Jean-Luc Molins : Ethique professionnelle et sens du travail

Vous écrivez, « l’intérêt n’est pas la seule raison d’agir ». Cette affirmation est confirmée par nos baromètres annuels sur l’état d’esprit des cadres et professions intermédiaires où l’on constate l’importance des problèmes liés à l’éthique professionnelle et au sens du travail. La confrontation à des problèmes éthiques dans le cadre de l’exercice professionnel est majoritaire  (55 %). C’est pourquoi nous demandons un droit d’alerte pour refuser de mettre en œuvre une directive contraire à l’éthique.

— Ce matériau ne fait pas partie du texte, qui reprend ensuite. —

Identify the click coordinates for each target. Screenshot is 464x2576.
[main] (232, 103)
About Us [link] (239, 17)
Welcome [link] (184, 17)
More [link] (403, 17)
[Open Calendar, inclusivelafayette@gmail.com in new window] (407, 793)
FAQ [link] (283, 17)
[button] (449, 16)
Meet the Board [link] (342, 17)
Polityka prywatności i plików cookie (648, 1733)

Ce qui nous permet d’agir syndicalement.

L’économie est-elle une science (naturelle) exacte ? Il existe différentes écoles et chacun argumente en fonction de la façon où il voit les choses. Il existe pour Eloi Laurent[1] une transition sociale/écologique. Il considère que les territoires sont le centre de gravité pour construire cette transition sociale écologique.

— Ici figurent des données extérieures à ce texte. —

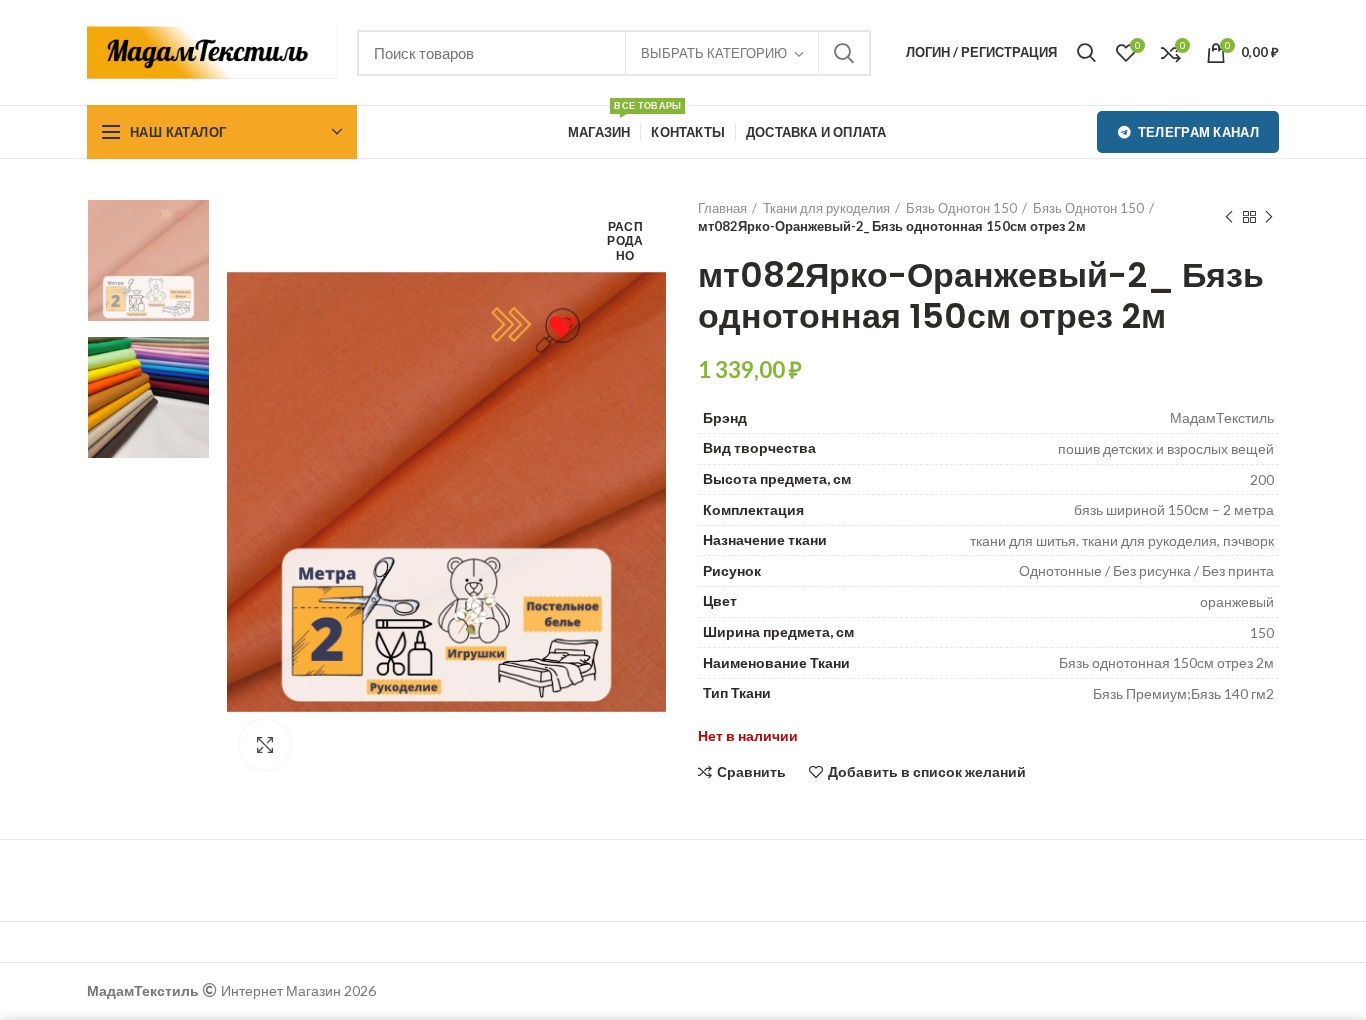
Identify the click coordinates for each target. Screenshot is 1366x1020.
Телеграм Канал (1198, 132)
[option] (148, 260)
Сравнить (751, 772)
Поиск (844, 53)
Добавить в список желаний (927, 772)
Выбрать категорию (714, 53)
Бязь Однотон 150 (961, 208)
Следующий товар (1269, 217)
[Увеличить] (265, 745)
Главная (722, 208)
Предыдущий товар (1229, 217)
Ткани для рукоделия (826, 208)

En ce qui concerne la révolution numérique, dans son aspect anthropologique, c’est un outil pour mettre en commun les savoirs. Détenir le savoir, c’est détenir le pouvoir. La question qui se pose est l’appropriation démocratique du numérique.

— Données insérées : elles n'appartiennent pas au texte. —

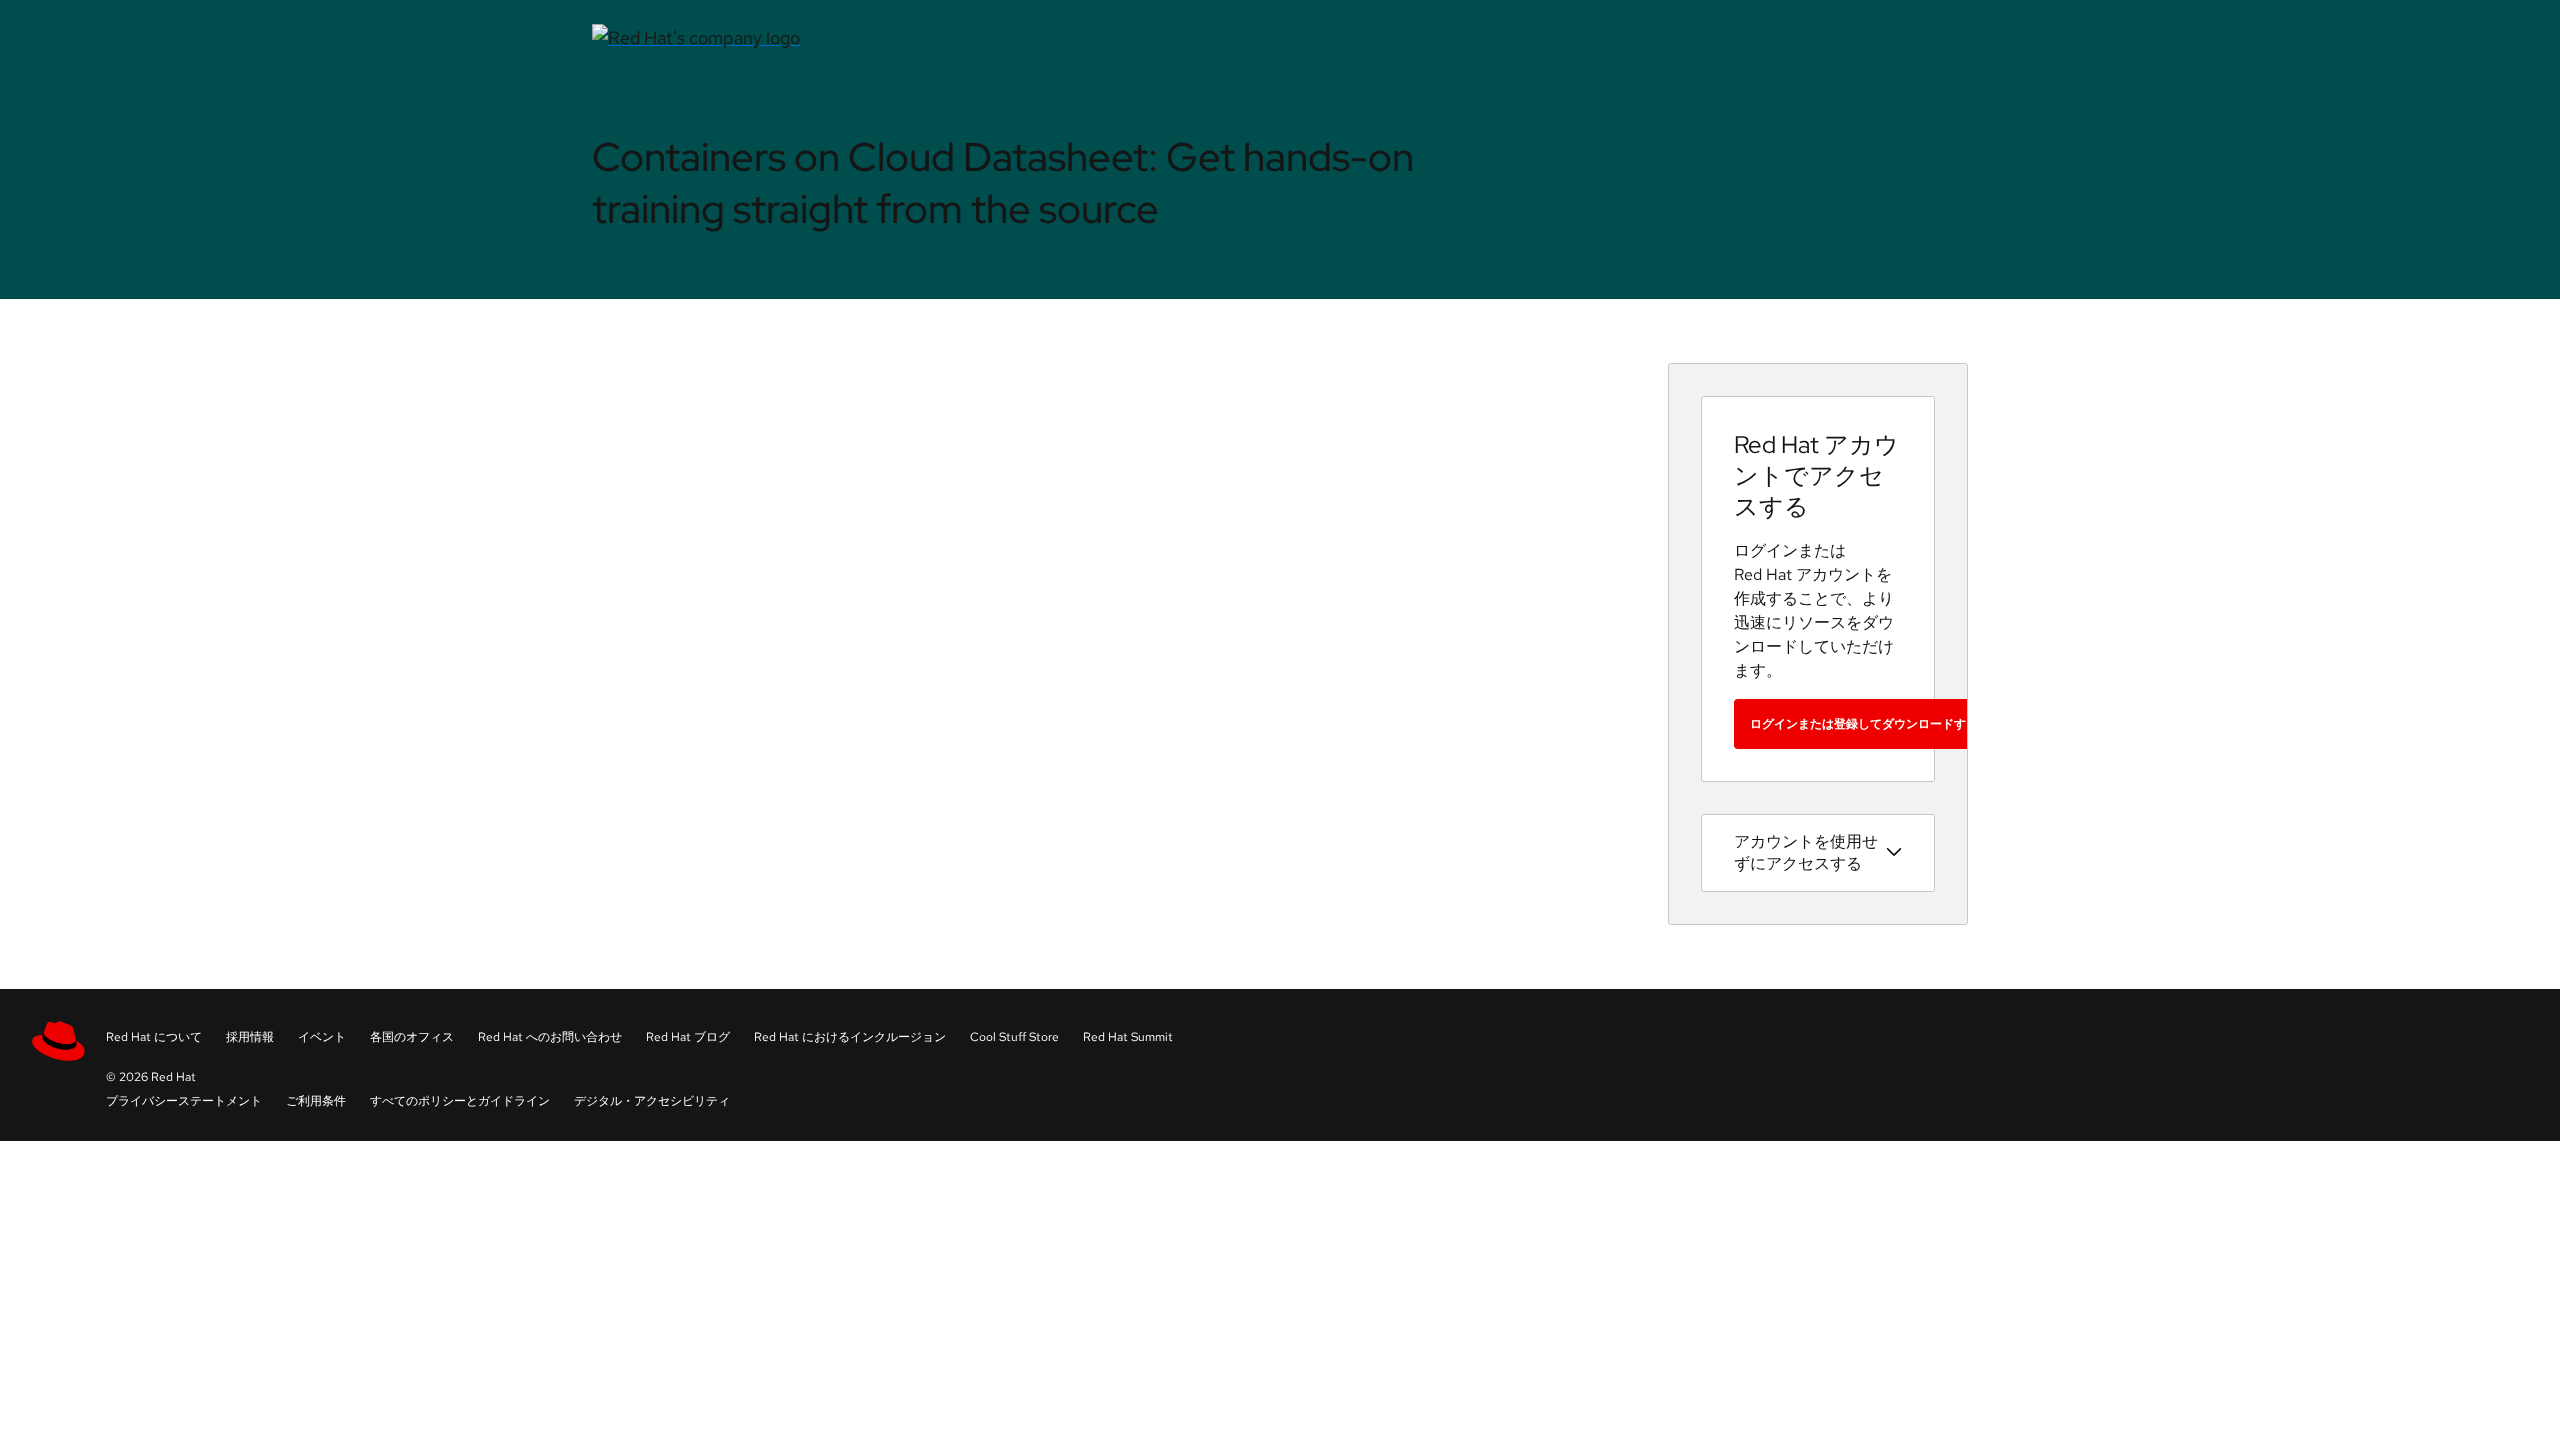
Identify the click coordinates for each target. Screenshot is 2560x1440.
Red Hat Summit (1128, 1037)
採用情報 (250, 1037)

Votre réflexion sur la valeur ajoutée me semble vraiment intéressante. Comment arriver à dépasser la logique de profit ?

En ce qui concerne l’économie collaborative, l’approche d’Anne-Marie Dujarier[2] fait la distinction entre économie marchande et non marchande, du lucratif et du non lucratif. Sa réflexion rejoint la réflexion sur la sortie de la logique du profit pour passer sur la logique de valeur ajoutée.

 

 Jean-Philippe Milesy : La loi Pacte : un effet de communication

 

Je suis tout à fait d’accord sur l’élévation nécessaire de la conscience. Les choses ne peuvent pas continuer dans ce sens, chez les cadres et les salariés. C’était l’objectif du rapport confié à Jean-Dominique Senard et Nicole Notat. Le dernier discours de Bruno Lemaire a refermé le débat ouvert par ce rapport. Il le réduit quasiment à néant et il précise que de toutes façons cette éventualité est optionnelle.  C’est un rapport d’inspiration totalement patronale car J.D. Sénard et N.Notta représentent tous deux le CAC 40. On sait très bien que la tendance des entreprises est au pillage financier. Les logiques financières vont au-delà des logiques productives. De plus en plus d’entreprises s’endettent pour pouvoir verser des dividendes à leurs actionnaires.  Des entreprises très modernes ont été récupérées par des fonds de pension et ont été amenées à s’endetter pour verser des dividendes. Nous ne sommes plus dans la répartition de la plus-value, des résultats. Mais dans le pillage. Ce sont les tendances dominantes du capitalisme.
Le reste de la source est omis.